» **REQUIRED WORK**
Starting at the first line of the data below, repeat each line word for word up to and including the line with "Given: Click the desktop".

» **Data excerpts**
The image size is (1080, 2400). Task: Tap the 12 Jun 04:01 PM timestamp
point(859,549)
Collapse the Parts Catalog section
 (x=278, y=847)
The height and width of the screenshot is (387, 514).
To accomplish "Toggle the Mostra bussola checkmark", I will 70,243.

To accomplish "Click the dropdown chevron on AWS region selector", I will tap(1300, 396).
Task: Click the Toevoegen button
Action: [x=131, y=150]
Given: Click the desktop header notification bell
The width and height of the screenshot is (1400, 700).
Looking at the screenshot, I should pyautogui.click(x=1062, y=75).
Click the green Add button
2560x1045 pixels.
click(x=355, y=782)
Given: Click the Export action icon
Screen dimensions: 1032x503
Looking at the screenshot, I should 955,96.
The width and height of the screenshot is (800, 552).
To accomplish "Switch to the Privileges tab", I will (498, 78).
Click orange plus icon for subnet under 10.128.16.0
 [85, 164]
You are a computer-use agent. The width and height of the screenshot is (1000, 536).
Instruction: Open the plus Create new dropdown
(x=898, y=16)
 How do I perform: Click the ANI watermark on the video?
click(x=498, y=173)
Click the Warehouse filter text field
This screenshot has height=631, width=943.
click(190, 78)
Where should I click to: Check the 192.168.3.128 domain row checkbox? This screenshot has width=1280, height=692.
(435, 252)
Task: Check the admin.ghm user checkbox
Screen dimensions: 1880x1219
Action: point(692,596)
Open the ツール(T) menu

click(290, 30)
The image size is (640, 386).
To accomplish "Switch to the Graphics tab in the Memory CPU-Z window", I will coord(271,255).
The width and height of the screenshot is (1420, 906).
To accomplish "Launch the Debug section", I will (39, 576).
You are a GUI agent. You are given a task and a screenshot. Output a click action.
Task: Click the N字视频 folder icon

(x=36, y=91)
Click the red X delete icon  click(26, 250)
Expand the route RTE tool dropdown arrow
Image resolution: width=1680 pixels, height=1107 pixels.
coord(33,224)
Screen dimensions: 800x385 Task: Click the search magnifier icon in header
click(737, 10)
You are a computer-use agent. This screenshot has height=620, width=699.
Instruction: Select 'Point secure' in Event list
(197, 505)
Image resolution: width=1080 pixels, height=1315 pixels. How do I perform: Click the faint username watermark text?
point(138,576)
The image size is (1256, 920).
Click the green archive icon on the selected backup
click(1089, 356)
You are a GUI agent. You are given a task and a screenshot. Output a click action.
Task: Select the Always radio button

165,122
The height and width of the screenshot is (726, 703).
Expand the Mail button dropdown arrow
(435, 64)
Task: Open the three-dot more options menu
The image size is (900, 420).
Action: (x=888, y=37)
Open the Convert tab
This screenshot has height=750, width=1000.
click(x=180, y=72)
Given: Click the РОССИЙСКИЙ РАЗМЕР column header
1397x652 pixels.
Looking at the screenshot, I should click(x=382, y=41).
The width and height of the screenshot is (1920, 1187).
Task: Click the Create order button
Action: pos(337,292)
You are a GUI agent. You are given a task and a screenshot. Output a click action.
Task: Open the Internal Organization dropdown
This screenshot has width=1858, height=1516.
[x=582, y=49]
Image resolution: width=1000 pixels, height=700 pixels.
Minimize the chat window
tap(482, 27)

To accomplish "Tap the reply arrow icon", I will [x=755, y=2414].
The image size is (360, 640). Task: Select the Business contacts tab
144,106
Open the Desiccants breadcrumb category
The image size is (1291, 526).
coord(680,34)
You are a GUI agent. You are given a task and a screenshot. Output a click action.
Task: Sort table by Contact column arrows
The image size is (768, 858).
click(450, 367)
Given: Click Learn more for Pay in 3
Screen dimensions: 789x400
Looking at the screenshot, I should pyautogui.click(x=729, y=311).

» **TASK ANSWER**
The image size is (1080, 2400). Task: Tap the 12 Jun 04:01 PM timestamp
point(859,549)
Collapse the Parts Catalog section
 (x=278, y=847)
The height and width of the screenshot is (387, 514).
To accomplish "Toggle the Mostra bussola checkmark", I will 70,243.

To accomplish "Click the dropdown chevron on AWS region selector", I will tap(1300, 396).
Task: Click the Toevoegen button
Action: [x=131, y=150]
Given: Click the desktop header notification bell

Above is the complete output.